The Merit of Simple Policies: Buying Performance With Parallelism and System Architecture
Mert Yildiz, Alexey Rolich, Andrea Baiocchi
TL;DR
The paper investigates how to minimize mean job response time in large-scale clusters under realistic, heterogeneous workloads by evaluating dispatching and scheduling strategies using Google's Borg traces. It introduces a two-stage dispatching architecture that partitions tasks into short and long jobs, combined with simple policies like Round Robin, and demonstrates that this architectural approach can outperform single-stage configurations and even more sophisticated policies under many conditions. A key finding is that mean response time can exhibit a non-monotonic relationship with the number of servers when the total computational budget is fixed, and that parallelism and architectural design can be more effective levers than policy complexity. The results highlight practical guidance for data-center design, suggesting that careful system architecture and controlled parallelism can achieve substantial performance improvements in real-world traffic without resorting to highly complex scheduling policies.
Abstract
While scheduling and dispatching of computational workloads is a well-investigated subject, only recently has Google provided publicly a vast high-resolution measurement dataset of its cloud workloads. We revisit dispatching and scheduling algorithms fed by traffic workloads derived from those measurements.

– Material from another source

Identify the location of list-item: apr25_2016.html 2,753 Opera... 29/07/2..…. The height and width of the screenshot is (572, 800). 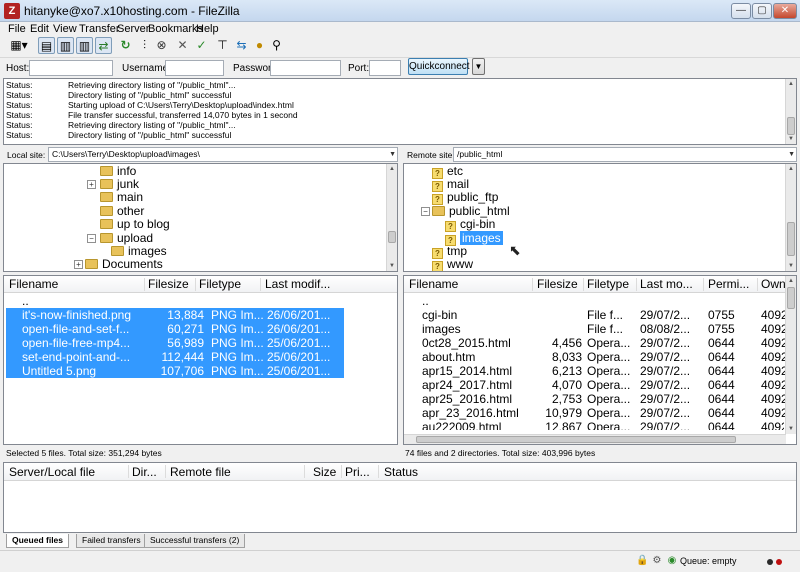
(597, 399).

The main finding is that mean job response time attains a minimum as the number of servers of the computing cluster is varied, under the constraint that the overall computational budget is kept constant. Moreover, simple policies, such as Join Idle Queue, appear to attain the same performance as more complex, size-based policies for suitably high degrees of parallelism. Further, better performance, definitely outperforming size-based dispatching policies, is obtained by using multi-stage server clusters, even using very simple policies such as Round Robin. The takeaway is that parallelism and architecture of computing systems might be powerful knobs to control performance, even more than policies, under realistic workload traffic.